● **Your instructions**
Each record below must be written out exactly as given.
-- Record set follows --
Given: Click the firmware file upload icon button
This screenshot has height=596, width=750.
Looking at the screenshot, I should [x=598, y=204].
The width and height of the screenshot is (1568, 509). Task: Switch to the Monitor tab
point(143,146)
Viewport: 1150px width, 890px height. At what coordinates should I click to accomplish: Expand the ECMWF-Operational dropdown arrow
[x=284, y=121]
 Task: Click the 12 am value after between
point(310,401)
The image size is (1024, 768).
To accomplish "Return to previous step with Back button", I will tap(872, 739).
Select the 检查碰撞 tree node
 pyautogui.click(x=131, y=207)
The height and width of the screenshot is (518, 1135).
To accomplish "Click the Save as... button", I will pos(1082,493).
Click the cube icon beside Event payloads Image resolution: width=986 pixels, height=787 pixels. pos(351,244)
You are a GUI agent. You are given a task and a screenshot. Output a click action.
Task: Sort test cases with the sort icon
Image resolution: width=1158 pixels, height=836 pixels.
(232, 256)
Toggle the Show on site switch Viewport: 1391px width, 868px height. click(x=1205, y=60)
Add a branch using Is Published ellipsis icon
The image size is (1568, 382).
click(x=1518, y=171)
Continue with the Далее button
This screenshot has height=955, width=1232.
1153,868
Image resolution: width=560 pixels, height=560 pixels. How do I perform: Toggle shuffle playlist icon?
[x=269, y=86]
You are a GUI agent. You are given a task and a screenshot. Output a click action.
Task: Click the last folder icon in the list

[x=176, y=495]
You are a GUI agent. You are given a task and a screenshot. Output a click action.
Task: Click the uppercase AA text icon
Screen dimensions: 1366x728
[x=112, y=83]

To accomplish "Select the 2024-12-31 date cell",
-- Record set concluded --
● **Exercise result**
Given: Click the firmware file upload icon button
This screenshot has height=596, width=750.
Looking at the screenshot, I should [x=598, y=204].
The width and height of the screenshot is (1568, 509). Task: Switch to the Monitor tab
point(143,146)
Viewport: 1150px width, 890px height. At what coordinates should I click to accomplish: Expand the ECMWF-Operational dropdown arrow
[x=284, y=121]
 Task: Click the 12 am value after between
point(310,401)
The image size is (1024, 768).
To accomplish "Return to previous step with Back button", I will tap(872, 739).
Select the 检查碰撞 tree node
 pyautogui.click(x=131, y=207)
The height and width of the screenshot is (518, 1135).
To accomplish "Click the Save as... button", I will pos(1082,493).
Click the cube icon beside Event payloads Image resolution: width=986 pixels, height=787 pixels. pos(351,244)
You are a GUI agent. You are given a task and a screenshot. Output a click action.
Task: Sort test cases with the sort icon
Image resolution: width=1158 pixels, height=836 pixels.
(232, 256)
Toggle the Show on site switch Viewport: 1391px width, 868px height. click(x=1205, y=60)
Add a branch using Is Published ellipsis icon
The image size is (1568, 382).
click(x=1518, y=171)
Continue with the Далее button
This screenshot has height=955, width=1232.
1153,868
Image resolution: width=560 pixels, height=560 pixels. How do I perform: Toggle shuffle playlist icon?
[x=269, y=86]
You are a GUI agent. You are given a task and a screenshot. Output a click action.
Task: Click the last folder icon in the list

[x=176, y=495]
You are a GUI agent. You are given a task and a screenshot. Output a click action.
Task: Click the uppercase AA text icon
Screen dimensions: 1366x728
[x=112, y=83]

To accomplish "Select the 2024-12-31 date cell",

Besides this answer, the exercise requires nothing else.